• Task details:
Could you give the whole listing again, exactly as it reads?
......
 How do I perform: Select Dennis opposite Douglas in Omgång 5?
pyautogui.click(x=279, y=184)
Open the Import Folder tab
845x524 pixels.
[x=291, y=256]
......
• Answer area:
 How do I perform: Select Dennis opposite Douglas in Omgång 5?
pyautogui.click(x=279, y=184)
Open the Import Folder tab
845x524 pixels.
[x=291, y=256]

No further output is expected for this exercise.